Congratulations also go to Richard Ecstrom, who secured another nomination as Comptroller General and to Curtis Loftis who whipped incumbent Treasurer Converse Chellis after the nastiest race for that office in state history.
Besides Haley and Barrett there are some interesting runoff races shaping up in the GOP. Ken Ard will take on Bill Connor, who surged late, for the Lt. Governor nomination. Alan Wilson and Leighton Lord will meet in the expected runoff for Attorney General. Zais will be mixing it up with suprise runoff contender Elilabeth Moffley in the GOP Superintendant of Education race.
The Congressional and SC House races offered some interesting results and showed that while the voter turnout was relatively low, those who did turn out were ticked off.
The exception was incumbent Congressman Joe Wilson, who rolled to renomination in the Second Congressional District against Phil Black.
But, other House races were much more interesting. In the first, Tim Scott won the primary with 31.49% of the vote but will face Paul Thurmond in a runoff. Scott is the first black man since Reconstruction to be in such a position in a Republcian Congressional Primary in South Carolina.
In the Third, an upset happened. Richard Cash, a man actually short on campaign cash but long on grassroots things like signs and get out the vote efforts, ecked out more primary votes than favorite Jeff Duncan. Cash and Duncan will meet in the runoff.
In the Fourth, incumbent Bob Inglis was shown the door by Trey Gowdy. But, Gowdy only got 39.09& of the vote, so he will meet Inglis again in the runoff. Inglis got 27.54% of the vote yesterday and is in what can only be called real trouble.
In the SC House, some people were told to go home. Among the most prominent was longtime SC House member Harry Cato, who only got 31.19% of the vote in his primary race against the winner, Tim Corbin.
There were also some unexpected close calls in the SC House. One was in Greenwood, where Rep. Gene Pinson ecked out a victory over Buck Griffin.
Representative Marion Frye faces a runoff with Ralph Kennedy to hold on to his seat after a close primary.
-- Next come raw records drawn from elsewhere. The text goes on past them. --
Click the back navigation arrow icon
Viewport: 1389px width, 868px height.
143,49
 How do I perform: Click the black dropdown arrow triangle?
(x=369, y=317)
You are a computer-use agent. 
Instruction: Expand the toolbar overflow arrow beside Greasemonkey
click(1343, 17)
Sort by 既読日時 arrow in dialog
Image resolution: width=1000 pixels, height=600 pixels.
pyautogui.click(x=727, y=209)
The most shocking results in SC House primaries came from the District 10 GOP House race. Dan Cooper, a longtime member of the House and Chairman of the House Ways and Means Commitee faced off against Joshua Putnam, a good young man by all accounts, but a a very young man who has not even finished college. Cooper took the race too lightly, and it nearly cost him his seat. Putnam pushed Cooper to the edge. In the end, Cooper won with 2882 votes to Putnam's 2751. It was a race that went back and forth all night. The race should serve as a wakeup call to Cooper. It also will encourage more prominent opponents to take a look at running in 2012. As for Putnam, watch out for this young man. He will live to fight another day somewhere.
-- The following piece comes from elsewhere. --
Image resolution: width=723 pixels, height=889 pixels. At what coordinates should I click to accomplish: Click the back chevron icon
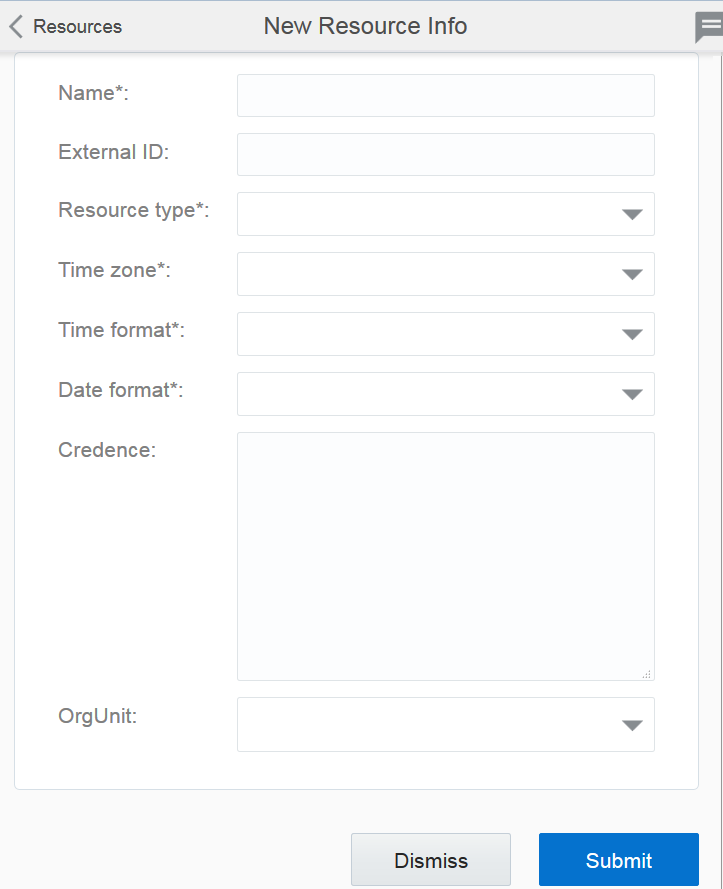[15, 27]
That brings us to another shockingly close race. VUI said the local race to watch was the Berkeley County Supervisor's race, as it was part of Henry Brown's odd road home. Well, Mr. Brown finished first in that primary, by two votes, over incumbent Supervisor Dan Davis. So much for Brown's contact and money making the race a yawner. The two will meet again in two weeks at the polls.
There are other interesting races, but there is only so much people will read. VUI says this. When the Chairman of the House Ways and Means Committee nearly loses re-election to a kid who has not yet finished college, all we have to say is "Oh, what a night."